Julie also adjusts to having Mike as her stepfather.

When Julie begins dating a questionable boy named Derek, who has many piercings, Susan tries to fix her up with a young man who turns up at the house looking for Mike. However, Susan quickly breaks the relationship up when she finds out that the young man is in fact Mike's drug dealer.

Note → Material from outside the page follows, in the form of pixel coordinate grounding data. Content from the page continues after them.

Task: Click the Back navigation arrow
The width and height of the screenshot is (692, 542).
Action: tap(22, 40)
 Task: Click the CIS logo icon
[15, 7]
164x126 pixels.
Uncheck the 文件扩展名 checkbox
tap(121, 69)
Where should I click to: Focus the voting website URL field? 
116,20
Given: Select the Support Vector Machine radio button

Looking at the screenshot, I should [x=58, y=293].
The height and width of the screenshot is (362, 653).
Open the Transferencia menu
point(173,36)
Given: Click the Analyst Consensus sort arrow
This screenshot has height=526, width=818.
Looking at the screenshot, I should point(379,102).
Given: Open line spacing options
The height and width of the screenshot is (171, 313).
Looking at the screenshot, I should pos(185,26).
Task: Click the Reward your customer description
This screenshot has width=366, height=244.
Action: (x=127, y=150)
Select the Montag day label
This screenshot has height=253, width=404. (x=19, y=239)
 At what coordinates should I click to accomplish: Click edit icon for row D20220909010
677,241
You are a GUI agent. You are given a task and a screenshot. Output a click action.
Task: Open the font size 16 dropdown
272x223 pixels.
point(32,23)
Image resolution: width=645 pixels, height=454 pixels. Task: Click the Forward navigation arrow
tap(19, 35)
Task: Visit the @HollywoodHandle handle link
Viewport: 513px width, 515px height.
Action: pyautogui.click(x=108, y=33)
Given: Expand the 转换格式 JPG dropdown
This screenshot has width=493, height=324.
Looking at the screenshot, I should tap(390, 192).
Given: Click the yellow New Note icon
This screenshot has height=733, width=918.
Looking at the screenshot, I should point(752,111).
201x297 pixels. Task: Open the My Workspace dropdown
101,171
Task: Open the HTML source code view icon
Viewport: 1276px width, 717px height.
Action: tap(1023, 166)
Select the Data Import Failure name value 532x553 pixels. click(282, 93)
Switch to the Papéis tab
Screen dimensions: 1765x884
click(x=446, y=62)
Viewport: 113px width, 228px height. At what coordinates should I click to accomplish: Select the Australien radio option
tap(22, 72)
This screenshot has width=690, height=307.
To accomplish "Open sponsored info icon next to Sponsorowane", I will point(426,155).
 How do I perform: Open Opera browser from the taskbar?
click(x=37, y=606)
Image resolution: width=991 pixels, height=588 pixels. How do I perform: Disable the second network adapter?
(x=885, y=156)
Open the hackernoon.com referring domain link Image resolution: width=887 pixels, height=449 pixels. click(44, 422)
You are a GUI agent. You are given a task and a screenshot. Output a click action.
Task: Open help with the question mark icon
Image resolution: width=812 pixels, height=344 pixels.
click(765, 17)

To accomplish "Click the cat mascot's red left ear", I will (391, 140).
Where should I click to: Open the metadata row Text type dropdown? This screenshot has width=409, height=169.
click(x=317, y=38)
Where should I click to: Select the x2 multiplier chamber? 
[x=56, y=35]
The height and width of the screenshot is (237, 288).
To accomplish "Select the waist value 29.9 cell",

In the fourth-season finale, Julie is accepted to Princeton University. One of the professors is so impressed by her senior thesis that she is offered a summer internship, and she leaves to attend college.

===Season 5===
After the five-year time jump, Julie reappears in the episode "City on Fire" and introduces Susan to her boyfriend, her college professor, Lloyd (Steven Weber), a 40-year-old man who has been married 3 times. Lloyd proposes to Julie but she rejects him, stating that she does not believe in marriage, following her mother's string of bad luck. Susan explains to Julie how much she believes in marriage and the two share a hug.

===Season 6===
Julie returns to Wisteria Lane for the summer to help her mother with her upcoming wedding. During this time, she forms a relationship with Danny Bolen (Beau Mirchoff), who has moved in across the street with his parents. The relationship is turbulent and short-lived. When Julie is strangled outside her house and ends up comatose, Danny is the prime suspect. As the other characters work to reveal the identity of Julie's attacker, an affair she was having with Danny's father, Nick (Jeffrey Nordling), and a pregnancy scare prior to the attack are exposed. Several months after waking up from her coma, Julie decides to visit relatives on the East Coast until her attacker is caught. In the episode "Epiphany", Julie's attacker is revealed to be Eddie Orlofsky (Josh Zuckerman), who attacked her mistaking her for Susan.

===Season 7===
Julie is not seen again until the seventh season episode "Where Do I Belong" when she visits Susan in the hospital after her kidney has been removed. She offers to donate her kidney to Susan, but she is not a match.

===Season 8===
Julie, who is working toward a Ph.D., reveals that she is six months pregnant. She plans to give her daughter up for adoption, hoping to spare herself and her child the drama that she experienced while being raised by a single mother. Later, Susan learns that the baby's father is Porter Scavo (Charlie Carver), son of her friend Lynette (Felicity Huffman). Despite Julie's insistence, Porter refuses to let her put their daughter up for adoption, planning to raise her himself. Eventually, Julie decides to keep the baby. Julie's baby is born in the same day of Renee Perry's wedding and Karen McCluskey's death, in the series finale.

==Reception==
Bowen's performance throughout the course of the series has received mixed reviews. Entertainment Weeklys Annie Barrett identified Julie as a TV character she irrationally hates. She criticized the character as being one-note and inconsequential and opined that Bowen "started off the series in an awkward phase and then we realized the awkward phase was going to last her entire life." Following the announcement that Bowen would be rejoining the cast for the sixth season, Michael Slezak of Entertainment Weekly wrote that Bowen's performance is "so deeply unconvincing [that she risks] getting upstaged if there's so much as a house plant in a scene with [her]." He also criticized the performances of other young actresses on the series and raised the question, "how come Desperate Housewives has such a dreadful track record with younger actresses?" Following the character's attack in the sixth-season premiere, Entertainment Weeklys Tanner Stransky wrote: "What I love about having Julie in peril in the first episode is that it's shocking and totally unexpected. She's a big enough character that I care about her and know a decent amount about her, but it's not like [a more important character] was knocked off the show."